症状が酷いケースなどは獣医師が入院の必要性を判断することが一般的ですが、仕事などで留守がちです。
普段をする人がいない等の不安がある場合はその旨を診察の際に伝えることで、通院するのか入院するのか適した選択肢を選んでもらえる可能性が高いです。
ただし、入院の場合食事や投薬などの管理も院内ですべて行ってもらうことになるので、通院よりも診療費用が高額になる可能性があります。
危険な食べ物を避ける方法
食べてしまった対処法や起こり得る変化についてお話させていただきましたが、一番良いのは危険とされる食べ物が愛犬の口に入ることの無いよう、飼い主さんサイドも注意する必要があります。
愛犬が危険な食品を食べてしまわないよう、どのようなことを注意して生活したらよいのでしょうか。
生活環境を整える
まずはどんな状態であっても、危険な食べ物を犬が見つけて興味を示したり、いたずらをしないような環境を作ることが大切です。
危険な食べ物は開かないように工夫した扉の奥にしまったり、絶対に届かない高さの場所にしまう、思い蓋をして開けられないようにするなどの工夫をする必要があります。
特に留守番をさせる家庭では、人目の無い時にトラブルが起きないよう、飼い主さんも配慮してあげましょう。
しつけを行う
犬が好奇心に任せていたずらをしないよう、盗み食いや誤食をしている時に見付けたら制止したり、行動を制御したりすることもしつけによって行なうことが可能になります。

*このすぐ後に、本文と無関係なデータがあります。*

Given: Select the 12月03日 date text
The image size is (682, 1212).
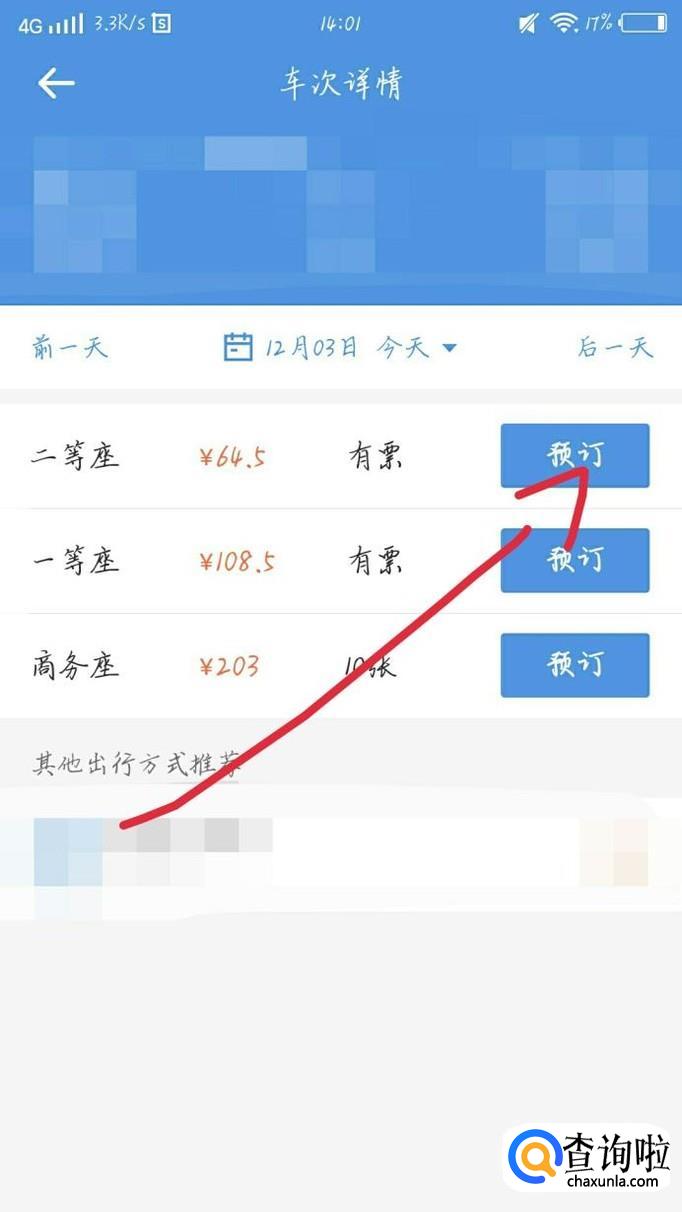Looking at the screenshot, I should (x=311, y=347).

全く飼い主さんの言うことを聞かない子であれば、取り上げようとすると怒ったり、慌てて飲み込んだりとトラブルにつながる危険性があります。
「待て」や「離せ」などで口にしていても飲み込まなかったり、飼い主さんに渡すなどの行動が取れたら、愛犬の行動を制御できる可能性が高いでしょう。
本能的に取られそうになったり、飼い主さんが慌てると、犬は攻撃をしたり、逆に離すまいと咥えたり飲み込んでしまうことが多いです。
普段から愛犬の行動を制御できるようしつけをすることは大切です。
ストレスをためない
日常の体力の発散が不充分な場合などに、持て余してしまい、いたずらや問題行動を起こしてしまうことがあります。
愛犬の体力に応じてストレスをためないよう、発散させてあげることが大切です。
発散のために必要なのは散歩による体力の消耗だけではありません。
室内で一緒におもちゃで遊んであげたり、一人で遊ぶときに知育玩具で頭を使いながら遊ぶことも、発散の一つになり得ます。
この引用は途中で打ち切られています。